God is satisfied, and our sin is removed for us in the perfect atonement of Jesus.

Written by R.C. Sproul | Saturday, October 10, 2020

When the church confesses the necessity of the satisfaction of God’s righteousness, this necessity is not something that is imposed upon God from the outside, but it is a necessity imposed upon God by His own character and nature. It is necessary for God to be God, never to compromise His own holiness, righteousness, or justice. It is in this sense that an atonement that satisfied His righteousness is deemed necessary.

 

 

In the eleventh century, one of the church’s most brilliant thinkers, Anselm, archbishop of Canterbury, wrote three important works that have influenced the church ever since. In the field of Christian philosophy, he gave us his Monologium and his Proslogium; in the field of systematic theology, he penned the great Christian classic Cur Deus Homo, which being translated means “Why the God-Man?”
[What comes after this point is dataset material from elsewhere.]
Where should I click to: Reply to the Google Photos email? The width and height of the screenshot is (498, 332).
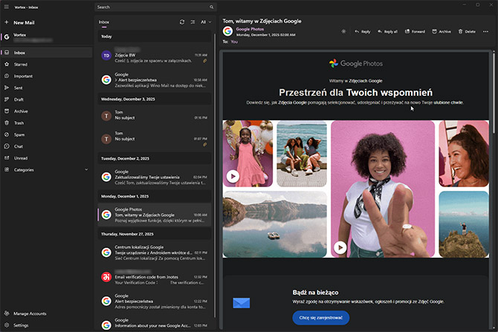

In this work, Anselm set forth the philosophical and theological foundations for an important aspect of the church’s understanding of the atonement of Christ, specifically the satisfaction view of the atonement. In it, Anselm argued that it was necessary for the atonement to take place in order to satisfy the justice of God. That viewpoint became the centerpiece of classical Christian orthodoxy in the Middle Ages, in terms of the church’s understanding of the work of Christ in His atonement. Since then, however, the satisfaction view of the atonement has not been without its critics.

In the Middle Ages, questions were raised about the propriety of thinking that the atonement of Jesus was made necessary by some abstract law of the universe that required God’s justice to be satisfied. This gave rise to the so-called Ex Lex debate. In the Ex Lex debate, the question was raised as to whether God’s will functioned apart from any law or outside of any law (ex lex), or whether the will of God was itself subjected to some norm of righteousness or cosmic law that God was required to follow and, therefore, His will was exercised under law (sub lego). The question was: Is God apart from law or is He under law?